#### Required work:
Each line below is to be set down again exactly.

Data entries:
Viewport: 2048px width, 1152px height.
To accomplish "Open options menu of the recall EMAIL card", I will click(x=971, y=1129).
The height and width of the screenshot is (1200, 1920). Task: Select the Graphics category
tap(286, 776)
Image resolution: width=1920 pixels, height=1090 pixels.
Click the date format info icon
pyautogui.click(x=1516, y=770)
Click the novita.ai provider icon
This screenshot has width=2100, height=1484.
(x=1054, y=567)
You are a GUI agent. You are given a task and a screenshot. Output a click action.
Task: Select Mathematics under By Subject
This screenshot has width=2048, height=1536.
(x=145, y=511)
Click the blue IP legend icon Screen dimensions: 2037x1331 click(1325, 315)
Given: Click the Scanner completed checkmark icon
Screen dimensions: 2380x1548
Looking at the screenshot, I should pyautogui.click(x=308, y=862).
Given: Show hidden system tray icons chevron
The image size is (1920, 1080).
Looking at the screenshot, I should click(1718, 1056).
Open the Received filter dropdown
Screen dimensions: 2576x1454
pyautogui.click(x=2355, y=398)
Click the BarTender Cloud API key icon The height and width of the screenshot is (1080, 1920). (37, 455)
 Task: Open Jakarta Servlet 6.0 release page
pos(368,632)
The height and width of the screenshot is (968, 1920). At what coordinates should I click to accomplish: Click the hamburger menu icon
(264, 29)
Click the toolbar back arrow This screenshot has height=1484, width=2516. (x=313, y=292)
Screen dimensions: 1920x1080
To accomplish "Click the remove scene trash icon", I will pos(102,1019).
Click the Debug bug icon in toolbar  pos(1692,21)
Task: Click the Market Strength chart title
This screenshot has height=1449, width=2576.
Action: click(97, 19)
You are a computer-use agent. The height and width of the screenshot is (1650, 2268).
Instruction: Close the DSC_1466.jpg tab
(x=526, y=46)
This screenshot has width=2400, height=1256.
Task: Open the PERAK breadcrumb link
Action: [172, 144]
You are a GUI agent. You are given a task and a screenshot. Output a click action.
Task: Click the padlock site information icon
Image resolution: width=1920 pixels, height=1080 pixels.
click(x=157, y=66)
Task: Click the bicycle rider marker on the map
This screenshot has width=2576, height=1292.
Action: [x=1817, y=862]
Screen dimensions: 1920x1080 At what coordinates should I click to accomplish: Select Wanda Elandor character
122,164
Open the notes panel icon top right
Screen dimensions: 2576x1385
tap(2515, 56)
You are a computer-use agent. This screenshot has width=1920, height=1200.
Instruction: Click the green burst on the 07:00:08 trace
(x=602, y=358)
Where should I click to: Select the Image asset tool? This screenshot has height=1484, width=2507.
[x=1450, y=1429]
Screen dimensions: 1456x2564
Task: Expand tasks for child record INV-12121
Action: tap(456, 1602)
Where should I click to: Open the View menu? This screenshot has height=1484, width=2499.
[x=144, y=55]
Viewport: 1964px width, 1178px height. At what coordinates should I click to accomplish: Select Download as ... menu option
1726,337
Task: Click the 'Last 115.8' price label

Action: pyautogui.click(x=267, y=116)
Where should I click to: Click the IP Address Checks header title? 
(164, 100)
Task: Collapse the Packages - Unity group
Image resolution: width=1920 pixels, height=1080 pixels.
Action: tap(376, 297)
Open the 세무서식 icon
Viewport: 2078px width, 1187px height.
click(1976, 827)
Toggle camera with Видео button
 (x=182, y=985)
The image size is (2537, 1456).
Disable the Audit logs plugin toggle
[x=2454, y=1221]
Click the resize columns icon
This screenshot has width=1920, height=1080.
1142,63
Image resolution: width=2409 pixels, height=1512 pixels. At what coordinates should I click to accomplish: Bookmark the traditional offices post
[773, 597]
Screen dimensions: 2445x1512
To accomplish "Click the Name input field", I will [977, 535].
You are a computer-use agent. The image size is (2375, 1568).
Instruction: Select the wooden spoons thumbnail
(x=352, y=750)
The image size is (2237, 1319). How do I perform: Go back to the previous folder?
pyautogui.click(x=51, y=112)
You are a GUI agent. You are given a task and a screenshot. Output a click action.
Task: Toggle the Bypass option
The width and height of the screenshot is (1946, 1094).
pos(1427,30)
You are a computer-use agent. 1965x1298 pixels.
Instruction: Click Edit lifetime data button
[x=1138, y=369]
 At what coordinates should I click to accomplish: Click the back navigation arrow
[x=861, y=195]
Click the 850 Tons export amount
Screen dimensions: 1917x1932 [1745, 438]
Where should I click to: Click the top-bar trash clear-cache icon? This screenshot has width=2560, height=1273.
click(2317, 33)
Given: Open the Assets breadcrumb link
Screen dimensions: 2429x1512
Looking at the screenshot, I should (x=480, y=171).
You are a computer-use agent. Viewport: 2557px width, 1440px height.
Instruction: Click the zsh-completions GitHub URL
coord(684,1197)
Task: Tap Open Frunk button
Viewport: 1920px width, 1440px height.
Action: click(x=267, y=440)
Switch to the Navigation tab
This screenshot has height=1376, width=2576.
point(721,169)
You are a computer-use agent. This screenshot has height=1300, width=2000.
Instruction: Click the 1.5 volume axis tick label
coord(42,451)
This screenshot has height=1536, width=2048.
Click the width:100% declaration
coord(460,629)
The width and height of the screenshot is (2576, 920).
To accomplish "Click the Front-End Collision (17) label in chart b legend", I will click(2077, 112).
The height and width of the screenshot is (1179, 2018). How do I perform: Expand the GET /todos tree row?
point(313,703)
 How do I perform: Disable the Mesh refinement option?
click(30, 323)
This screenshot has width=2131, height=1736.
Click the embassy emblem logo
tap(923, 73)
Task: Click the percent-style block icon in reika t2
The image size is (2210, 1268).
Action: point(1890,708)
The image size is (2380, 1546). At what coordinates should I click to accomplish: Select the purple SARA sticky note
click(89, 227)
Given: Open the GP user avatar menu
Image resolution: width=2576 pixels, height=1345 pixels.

#### Expected output:
Viewport: 2048px width, 1152px height.
To accomplish "Open options menu of the recall EMAIL card", I will click(x=971, y=1129).
The height and width of the screenshot is (1200, 1920). Task: Select the Graphics category
tap(286, 776)
Image resolution: width=1920 pixels, height=1090 pixels.
Click the date format info icon
pyautogui.click(x=1516, y=770)
Click the novita.ai provider icon
This screenshot has width=2100, height=1484.
(x=1054, y=567)
You are a GUI agent. You are given a task and a screenshot. Output a click action.
Task: Select Mathematics under By Subject
This screenshot has width=2048, height=1536.
(x=145, y=511)
Click the blue IP legend icon Screen dimensions: 2037x1331 click(1325, 315)
Given: Click the Scanner completed checkmark icon
Screen dimensions: 2380x1548
Looking at the screenshot, I should pyautogui.click(x=308, y=862).
Given: Show hidden system tray icons chevron
The image size is (1920, 1080).
Looking at the screenshot, I should click(1718, 1056).
Open the Received filter dropdown
Screen dimensions: 2576x1454
pyautogui.click(x=2355, y=398)
Click the BarTender Cloud API key icon The height and width of the screenshot is (1080, 1920). (37, 455)
 Task: Open Jakarta Servlet 6.0 release page
pos(368,632)
The height and width of the screenshot is (968, 1920). At what coordinates should I click to accomplish: Click the hamburger menu icon
(264, 29)
Click the toolbar back arrow This screenshot has height=1484, width=2516. (x=313, y=292)
Screen dimensions: 1920x1080
To accomplish "Click the remove scene trash icon", I will pos(102,1019).
Click the Debug bug icon in toolbar  pos(1692,21)
Task: Click the Market Strength chart title
This screenshot has height=1449, width=2576.
Action: click(97, 19)
You are a computer-use agent. The height and width of the screenshot is (1650, 2268).
Instruction: Close the DSC_1466.jpg tab
(x=526, y=46)
This screenshot has width=2400, height=1256.
Task: Open the PERAK breadcrumb link
Action: [172, 144]
You are a GUI agent. You are given a task and a screenshot. Output a click action.
Task: Click the padlock site information icon
Image resolution: width=1920 pixels, height=1080 pixels.
click(x=157, y=66)
Task: Click the bicycle rider marker on the map
This screenshot has width=2576, height=1292.
Action: [x=1817, y=862]
Screen dimensions: 1920x1080 At what coordinates should I click to accomplish: Select Wanda Elandor character
122,164
Open the notes panel icon top right
Screen dimensions: 2576x1385
tap(2515, 56)
You are a computer-use agent. This screenshot has width=1920, height=1200.
Instruction: Click the green burst on the 07:00:08 trace
(x=602, y=358)
Where should I click to: Select the Image asset tool? This screenshot has height=1484, width=2507.
[x=1450, y=1429]
Screen dimensions: 1456x2564
Task: Expand tasks for child record INV-12121
Action: tap(456, 1602)
Where should I click to: Open the View menu? This screenshot has height=1484, width=2499.
[x=144, y=55]
Viewport: 1964px width, 1178px height. At what coordinates should I click to accomplish: Select Download as ... menu option
1726,337
Task: Click the 'Last 115.8' price label

Action: pyautogui.click(x=267, y=116)
Where should I click to: Click the IP Address Checks header title? 
(164, 100)
Task: Collapse the Packages - Unity group
Image resolution: width=1920 pixels, height=1080 pixels.
Action: tap(376, 297)
Open the 세무서식 icon
Viewport: 2078px width, 1187px height.
click(1976, 827)
Toggle camera with Видео button
 (x=182, y=985)
The image size is (2537, 1456).
Disable the Audit logs plugin toggle
[x=2454, y=1221]
Click the resize columns icon
This screenshot has width=1920, height=1080.
1142,63
Image resolution: width=2409 pixels, height=1512 pixels. At what coordinates should I click to accomplish: Bookmark the traditional offices post
[773, 597]
Screen dimensions: 2445x1512
To accomplish "Click the Name input field", I will [977, 535].
You are a computer-use agent. The image size is (2375, 1568).
Instruction: Select the wooden spoons thumbnail
(x=352, y=750)
The image size is (2237, 1319). How do I perform: Go back to the previous folder?
pyautogui.click(x=51, y=112)
You are a GUI agent. You are given a task and a screenshot. Output a click action.
Task: Toggle the Bypass option
The width and height of the screenshot is (1946, 1094).
pos(1427,30)
You are a computer-use agent. 1965x1298 pixels.
Instruction: Click Edit lifetime data button
[x=1138, y=369]
 At what coordinates should I click to accomplish: Click the back navigation arrow
[x=861, y=195]
Click the 850 Tons export amount
Screen dimensions: 1917x1932 [1745, 438]
Where should I click to: Click the top-bar trash clear-cache icon? This screenshot has width=2560, height=1273.
click(2317, 33)
Given: Open the Assets breadcrumb link
Screen dimensions: 2429x1512
Looking at the screenshot, I should (x=480, y=171).
You are a computer-use agent. Viewport: 2557px width, 1440px height.
Instruction: Click the zsh-completions GitHub URL
coord(684,1197)
Task: Tap Open Frunk button
Viewport: 1920px width, 1440px height.
Action: click(x=267, y=440)
Switch to the Navigation tab
This screenshot has height=1376, width=2576.
point(721,169)
You are a computer-use agent. This screenshot has height=1300, width=2000.
Instruction: Click the 1.5 volume axis tick label
coord(42,451)
This screenshot has height=1536, width=2048.
Click the width:100% declaration
coord(460,629)
The width and height of the screenshot is (2576, 920).
To accomplish "Click the Front-End Collision (17) label in chart b legend", I will click(2077, 112).
The height and width of the screenshot is (1179, 2018). How do I perform: Expand the GET /todos tree row?
point(313,703)
 How do I perform: Disable the Mesh refinement option?
click(30, 323)
This screenshot has width=2131, height=1736.
Click the embassy emblem logo
tap(923, 73)
Task: Click the percent-style block icon in reika t2
The image size is (2210, 1268).
Action: point(1890,708)
The image size is (2380, 1546). At what coordinates should I click to accomplish: Select the purple SARA sticky note
click(89, 227)
Given: Open the GP user avatar menu
Image resolution: width=2576 pixels, height=1345 pixels.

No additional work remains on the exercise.